La manoeuvre du gouvernement n'est applaudie que par l'UDC et les Verts. Ces deux partis s'opposent eux-aussi strictement à tout assouplissement, chacun pour des raisons différentes. Jeudi, le Conseil fédéral a trouvé moyen de commenter le compromis en prenant position sur une motion qui s'apparente dans les grandes lignes à la proposition du PS et du PLR. Il a ainsi pu souligner que, pour lui, la prétendue sortie de l'impasse proposée viole le droit de la neutralité et n'est donc pas appropriée.
Des critiques sévères émanent désormais des propres rangs de parti. Le conseiller national PLR Hans-Peter Portmann qualifie le compromis d'inapplicable. À sa connaissance, les restrictions qui y sont inscrites violent le droit de la neutralité. Selon le Zurichois, il n'y a désormais que deux possibilités: soit l'initiative parlementaire est laissée en l'état, soit toutes les conditions – à l'exception de l'obligation de non-réexportation fixée à cinq ans par une nation acheteuse – sont supprimées.
Pas de compromis possible
Il dénonce notamment la condition selon laquelle il ne doit pas y avoir de risque que le matériel de guerre soit utilisé contre la population civile. «C'est tout de même déconnecté de la réalité, déclare le conseiller national. Dans le Donbass, des civils sont également morts dans cette guerre.» En conséquence, avec cette condition, l'Ukraine ne devrait jamais recevoir d'armement de fabrication suisse selon lui. De plus, le libéral-radical affirme que le compromis n'apporte rien à l'industrie de l'armement locale. Il contient tout simplement trop de conditions. «Chaque pays se dira: 'Nous n'entrerons pas dans ce jeu-là'».

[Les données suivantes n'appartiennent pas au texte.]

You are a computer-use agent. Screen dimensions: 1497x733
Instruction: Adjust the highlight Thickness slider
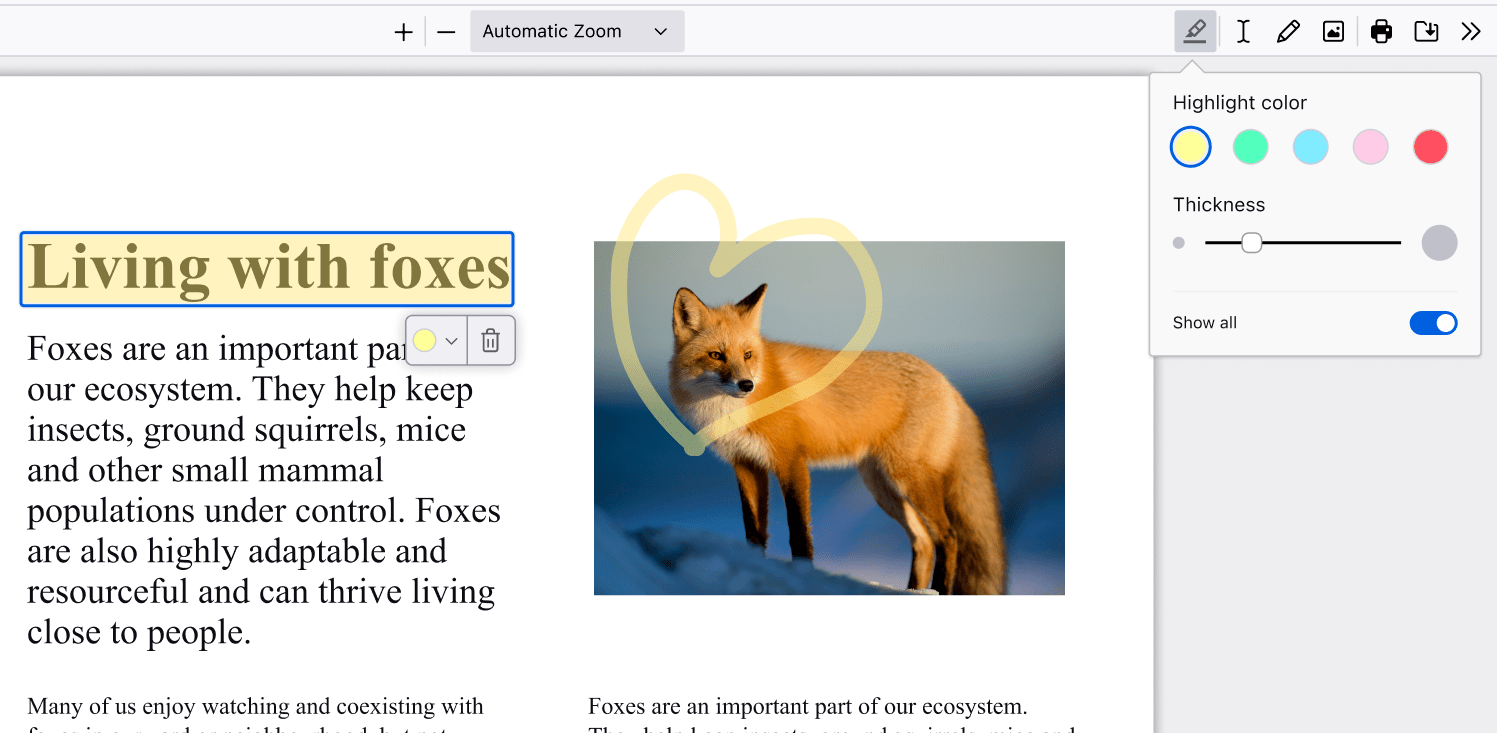(1249, 242)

Hans-Peter Portmann ne se fait pas trop d'illusions. À part des propositions individuelles qui pourraient être rejetées par la gauche, il n'y a plus rien à faire. «Ce train est probablement parti, le problème reste irrésolu.»
Le PLR préfère ne pas faire de commentaires étendus sur les propos de son député. Hans-Peter Portmann a ses propres opinions, ce n'est pas nouveau, souligne tout de même le chef de parti Thierry Burkart. Mais l'initiative parlementaire ne viole en aucun cas le droit de la neutralité: «La Convention de La Haye ne règle pas la réexportation.» Maja Riniker, conseillère nationale du PLR et co-initiatrice du compromis, invite expressément son collègue de parti à s'impliquer dans le processus législatif: «Les propositions sont toujours les bienvenues.»
Action contre un briseur de paix
De l'autre côté du compromis, la conseillère nationale socialiste Franziska Roth ne se montre guère impressionnée, ni par l'attitude du Conseil fédéral ni par l'opposition de Hans-Peter Portmann. Le gouvernement s'empêtre dans des contradictions, expose-t-elle. Le rapport sur la neutralité de 1993 stipule par exemple que le système exige toujours une action active contre un briseur de paix. Quant au perturbateur issu du PLR, selon Franziska Roth, il s'agit exclusivement de renforcer l'industrie d'armement locale. «Mais pour cela, nous ne céderons pas d'un pouce», déclare l'élue.
Le compromis est une bonne solution, souligne la conseillère nationale socialiste. L'objection de Hans-Peter Portmann selon laquelle des civils sont sous les bombes dans le Donbass ne vaut pas: «L'Ukraine exerce son droit à l'autodéfense reconnu par l'ONU.» Selon la socialiste, il s'agit maintenant de faire preuve de solidarité avec les Ukrainiens et les pays européens. «Même s'il ne s'agit que de quelques milliers de cartouches, nous ne devons pas mettre de bâtons dans les roues de nos partenaires.»